Little Bird helicopters swept down and dropped the Delta Force operators on the roof of the prison. The helicopters were so heavy with men, weapons, and equipment that some only had one pilot on board due to weight restrictions. The breacher ran forward and set the explosive charge on the door leading down into the prison annex. He had about fifteen stitches in his leg from a training accident with a flashbang, but when Delta had been alerted for the hostage rescue mission there was no way he was getting left behind. “I’d been training for the super bowl all these years,” he recalled.
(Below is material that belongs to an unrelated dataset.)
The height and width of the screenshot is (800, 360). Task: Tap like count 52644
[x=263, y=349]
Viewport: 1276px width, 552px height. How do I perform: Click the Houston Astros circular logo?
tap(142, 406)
He was both the team breacher and the master breacher for that mission. The CIA intel had it that the door was metal and when putting the explosive charge together, he figured that there were no good guys on the other side of this particular door so he added a little bit extra. “It was the most surreal experience I could ever imagine,” he told NEWSREP.

To the breacher’s surprise, there was a metal door but there was also a second door in front of it, a barred jailhouse type door. He set the charge and backed off to prepare to detonate the explosive, but in the humidity of Central America, the adhesive on the charge failed, and the explosive fell off of the door. Meanwhile, the entire Delta Force troop was stacked up and ready to flow inside. The troop commander began yelling to get it fixed. Tensions were running high to put it mildly.
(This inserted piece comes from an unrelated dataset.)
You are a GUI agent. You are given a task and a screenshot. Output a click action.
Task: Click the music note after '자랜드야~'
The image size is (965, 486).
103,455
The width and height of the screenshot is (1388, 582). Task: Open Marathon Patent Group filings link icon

The breacher slammed the charge back on the door, moved away, palmed the fuse ignitor, and pulled it. The charge went off and blasted the door inside and flung it down the stairs. “I rocked the house that night, that’s for sure,” he remembered with the chuckle. The hostage, Kurt Muse, was rescued in minutes. It was Delta’s first successful hostage rescue.
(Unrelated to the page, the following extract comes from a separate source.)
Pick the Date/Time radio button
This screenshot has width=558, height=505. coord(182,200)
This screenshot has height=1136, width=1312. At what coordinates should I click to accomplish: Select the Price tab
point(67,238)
The year was 1989, and the mission was Operation Acid Gambit.

Dale Comstock once again found himself acting as a breacher decades later. The year was 2015 and the country was Yemen. Two other contractors were supposed to follow Comstock to the breach site, but the former Delta operator and para-military contractor found himself alone at the breach site. There were only three other Americans on the mission to begin with and now they were under fire, a Yemeni intelligence officer having been shot in the foot the moment they arrived on target.

By his own estimation, Comstock had traveled to over seventy countries in a career that spans decades that saw him serve as a Delta operator, a Team Sergeant in 3rd Special Forces Group, and as a Para-Military contractor in Afghanistan where he worked for the intelligence community. At age 53, he decided to throw his name into the hat and enter the fray one more time for a high-risk contract in Yemen. News that American security contractors were working in Aden to conduct targeted killings was broke by BuzzFeed journalist Aram Roston this Tuesday, his article based on interviews with the CEO of the Private Military Company (Spear Operations Group) named Abraham Golan and a former SEAL on the contract named Isaac Gilmore.

The article also included documentation and drone footage of one of the operations conducted by Spear Operations Group in Yemen, footage that shows Dale Comstock running towards the breach point to emplace an IED he had built.